### Required action
The job is to output exactly the lines that run from the start of the entries through the line containing "You are a computer-use", pictures omitted.

Saved data entries

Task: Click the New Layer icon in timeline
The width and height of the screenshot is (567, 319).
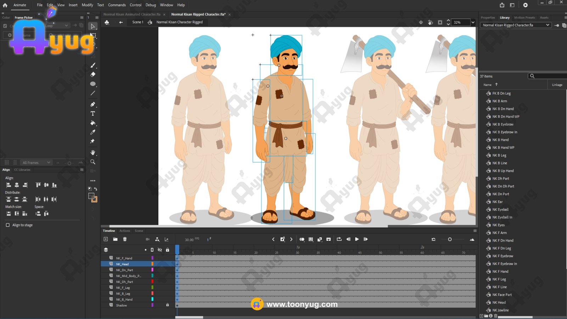Action: pyautogui.click(x=106, y=239)
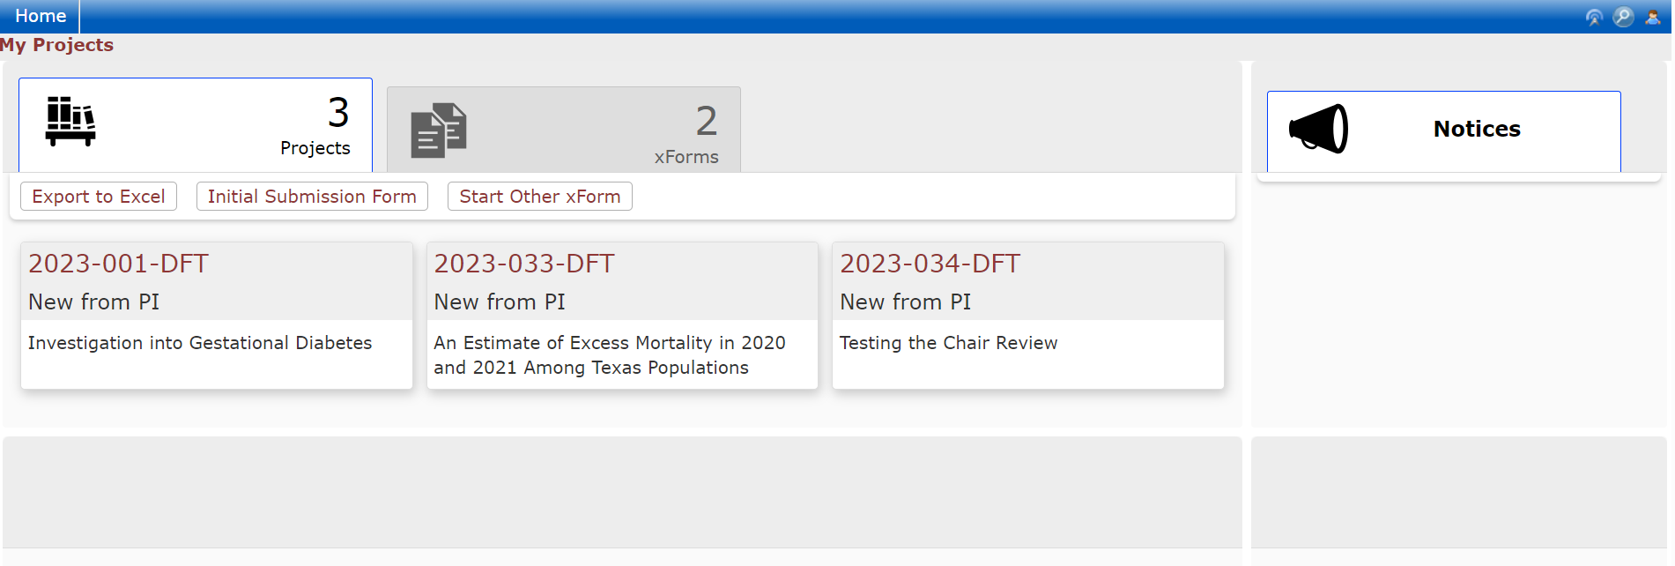Switch to the xForms tab
The height and width of the screenshot is (566, 1675).
[x=564, y=128]
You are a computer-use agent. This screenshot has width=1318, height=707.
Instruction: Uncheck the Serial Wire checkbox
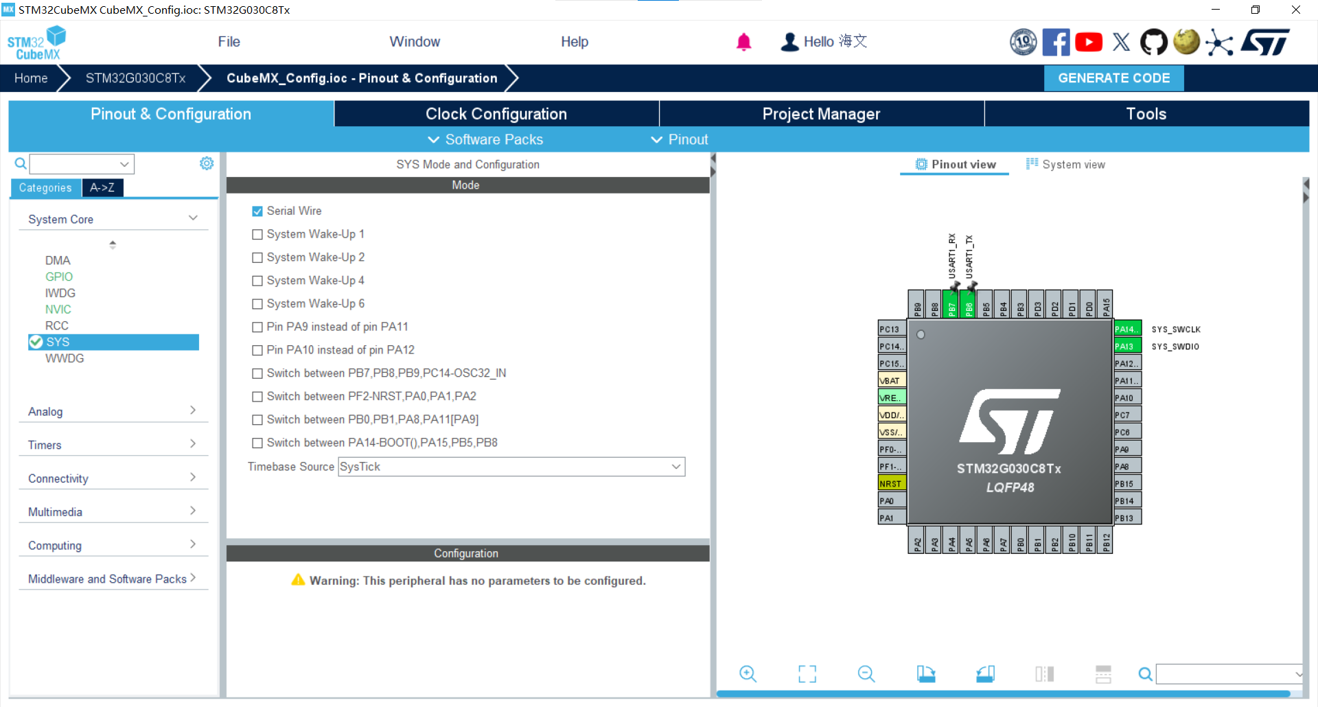257,211
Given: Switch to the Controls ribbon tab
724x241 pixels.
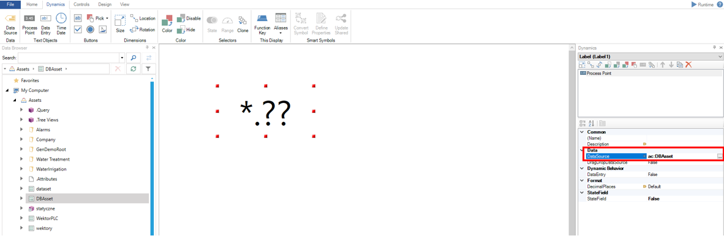Looking at the screenshot, I should coord(81,4).
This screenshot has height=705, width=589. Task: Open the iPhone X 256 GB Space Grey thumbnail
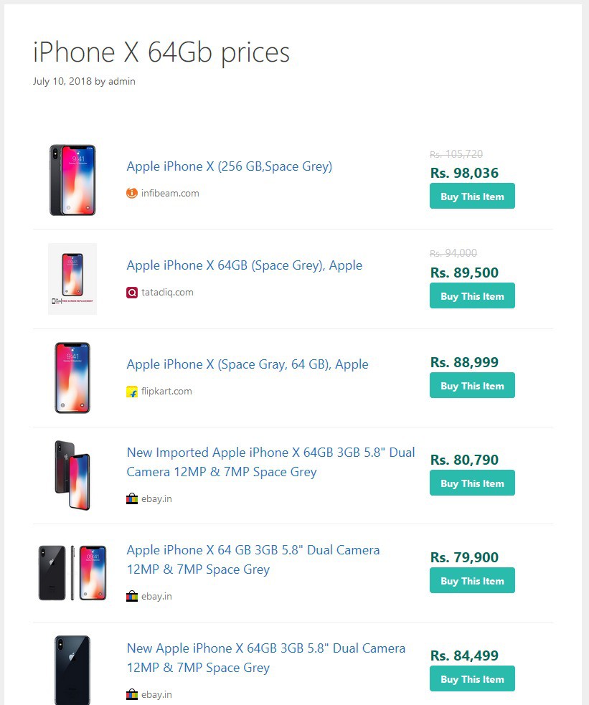72,180
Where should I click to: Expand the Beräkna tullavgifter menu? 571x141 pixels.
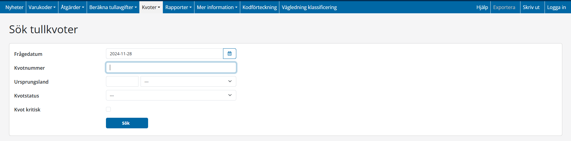[x=113, y=7]
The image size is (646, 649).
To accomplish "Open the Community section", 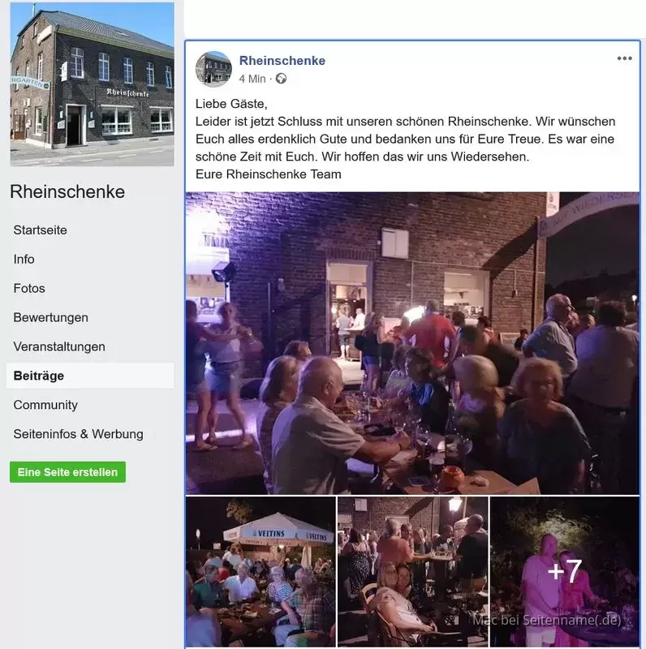I will pos(45,405).
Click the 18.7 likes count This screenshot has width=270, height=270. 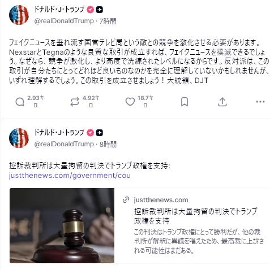(145, 98)
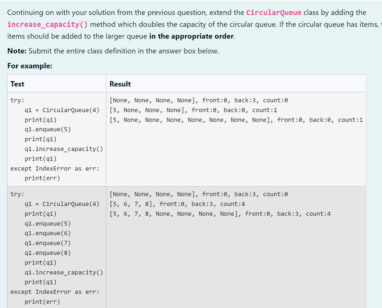Click the q1.increase_capacity() call in second test
Image resolution: width=382 pixels, height=308 pixels.
64,272
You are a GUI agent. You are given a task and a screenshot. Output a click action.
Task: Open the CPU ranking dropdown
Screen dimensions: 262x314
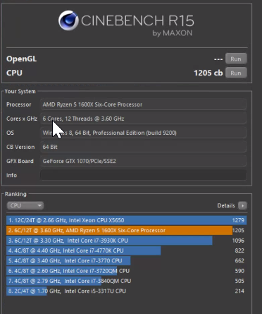coord(25,205)
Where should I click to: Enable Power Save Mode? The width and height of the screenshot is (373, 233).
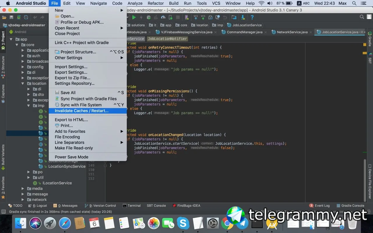click(x=71, y=157)
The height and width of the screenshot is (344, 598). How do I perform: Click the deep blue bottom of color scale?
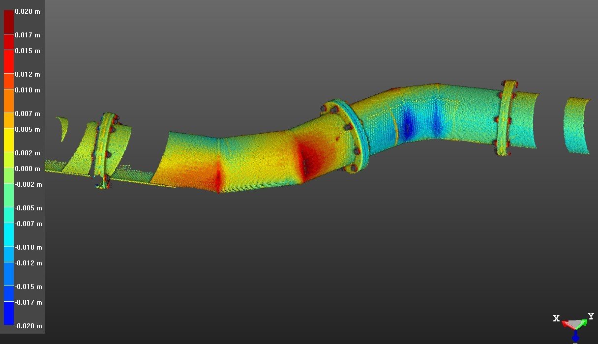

### Written answer
Task: Click the New Layer icon in timeline
The width and height of the screenshot is (567, 319).
Action: pyautogui.click(x=106, y=239)
Switch to the xForms tab
The height and width of the screenshot is (566, 1675).
[x=564, y=128]
You are a computer-use agent. This screenshot has width=1318, height=707.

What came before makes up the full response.